I have always had a huge amount of time for our American cousins, working with them for 30-odd years.

This story sets the seal on that friendship and proves once again the value of the United States Forces and their ethos:

http://www.af.mil/news/story.asp?id=123033462

Thank you, my Americans friends, for the honour you do our fallen...

Farmer 1
3rd Dec 2006, 15:12
Thank you, my Americans friends, for the honour you do our fallen...
Could not disagree less. Thanks, Yanks.

dodgysootie
3rd Dec 2006, 15:27
Thank you, my Americans friends, for the honour you do our fallen...

Well done you!!

PPRuNe Pop
3rd Dec 2006, 15:29
A selfless act that ensures that a corner of Iraq that was forever England is perpetuated.


Thank you cousins. :ok: :ok: :ok:

snowball1
3rd Dec 2006, 15:37
So no jocks,taffs,paddys etc there then!!

Duncan D'Sorderlee
3rd Dec 2006, 18:01
Well done the Yanks!

:D

Duncs

Jackonicko
3rd Dec 2006, 18:14
Credit where credit's due, of course - but real grounded decency has always been one of the things that America does better than anybody.

Geehovah
3rd Dec 2006, 20:28
Those of us who have worked in the US would expect nothing less. Politics aside we have no closer friends.
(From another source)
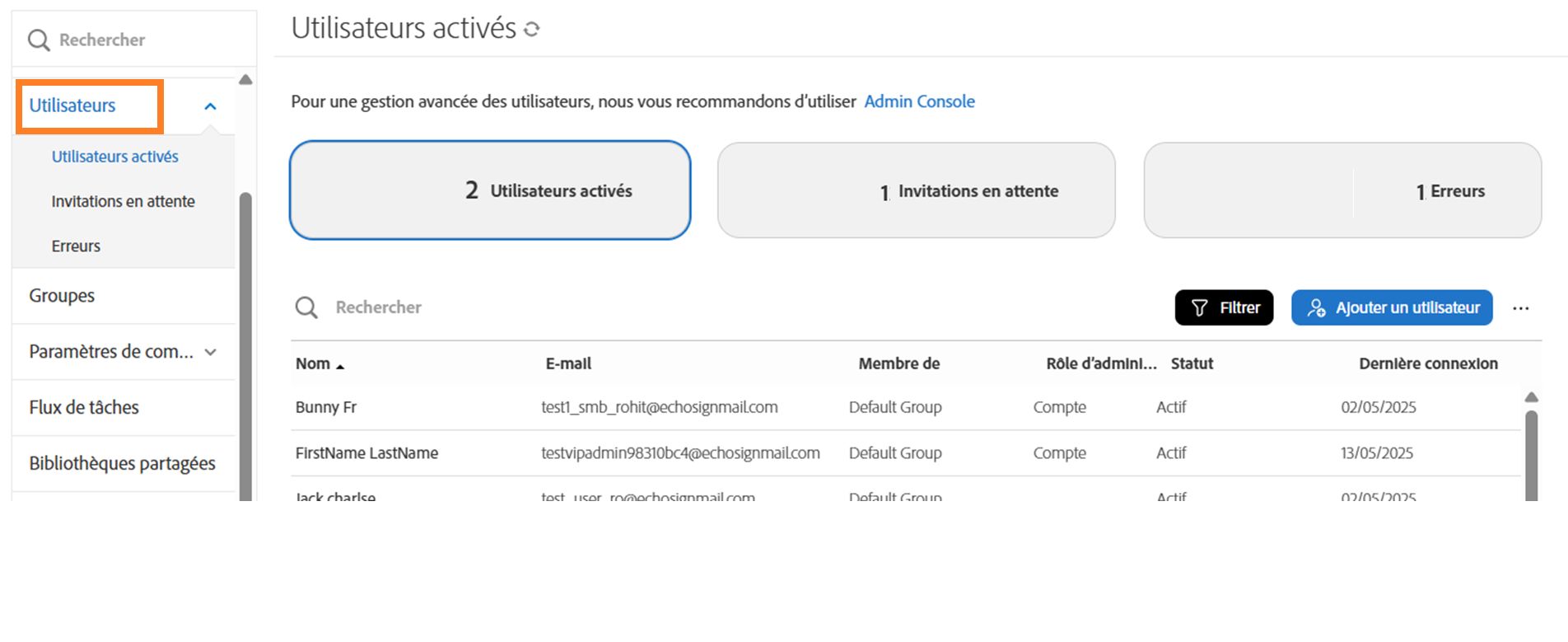
Task: Click the sidebar search magnifier icon
Action: 39,40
I'm sure our own people in theatre would do the same

Pontius Navigator
3rd Dec 2006, 20:45
I agree. Thank you.

I believe the RAF was still at Habbanyia and H3 etc.

The RAF was not forced out in 1941 - http://assyrianlevies.com/gpage.html7.html

The RAF actually left in 1959 - the following link is a further USAF link and just as moving as the first:

http://www.af.mil/news/story.asp?storyID=123030898

I knew the intrinsic facts as my interviewers at OASC had both been at Habbanyia, a place I had never heard of, where the wg cdr ribbed the sqn ldr for having his baggage stolen.

mini
3rd Dec 2006, 23:17
Haven't read the link but mini flew out of Habbaniyeh regularily in the late 90's

An 26, 2 hrs to Larnaca (later binned due to P2 failing a breath test) - beat the hell out of a 12 hr road trip to Amman.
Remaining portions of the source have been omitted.